*Recorded data*:
····················
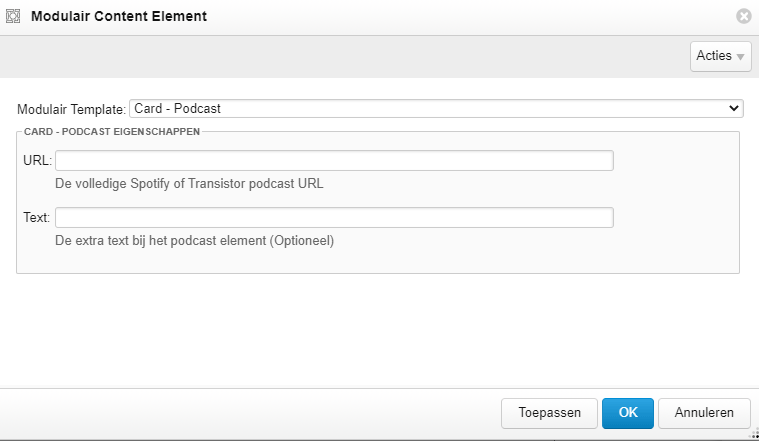Click the Optioneel extra text hint
This screenshot has width=759, height=441.
pos(195,241)
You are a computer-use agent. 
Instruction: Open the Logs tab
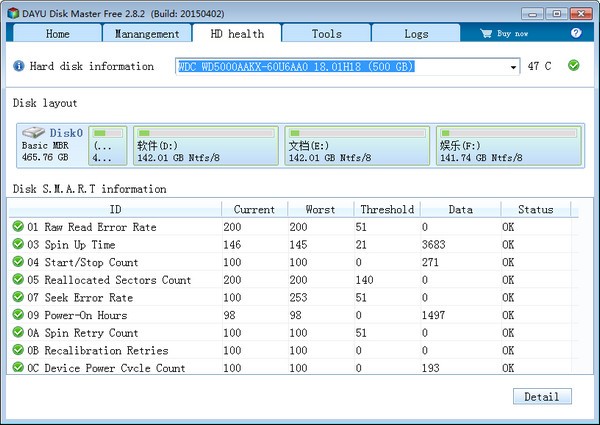416,34
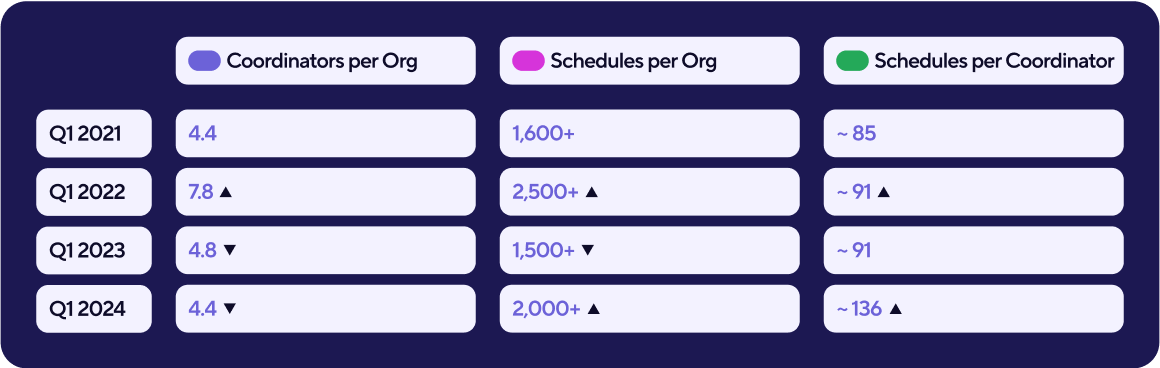The width and height of the screenshot is (1160, 368).
Task: Click the purple Coordinators per Org swatch
Action: coord(205,61)
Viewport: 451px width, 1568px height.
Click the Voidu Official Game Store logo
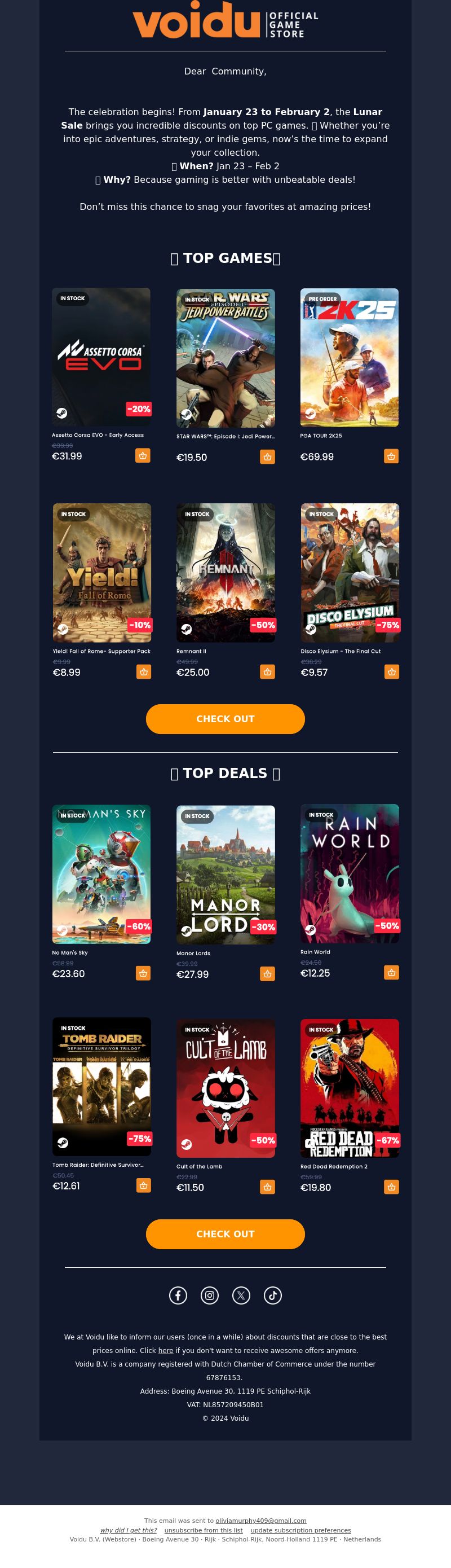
····················
*AIM OF THE EXERCISE*:
Only the lines from the one containing "You are a computer-use agent." through the final line of the data are to be written out, exactly as they stand and without pictures.

*RESPONSE*:
You are a computer-use agent. 
Instruction: Open the Logs tab
416,34
The width and height of the screenshot is (1160, 368).
Task: Click the purple Coordinators per Org swatch
Action: coord(205,61)
Viewport: 451px width, 1568px height.
Click the Voidu Official Game Store logo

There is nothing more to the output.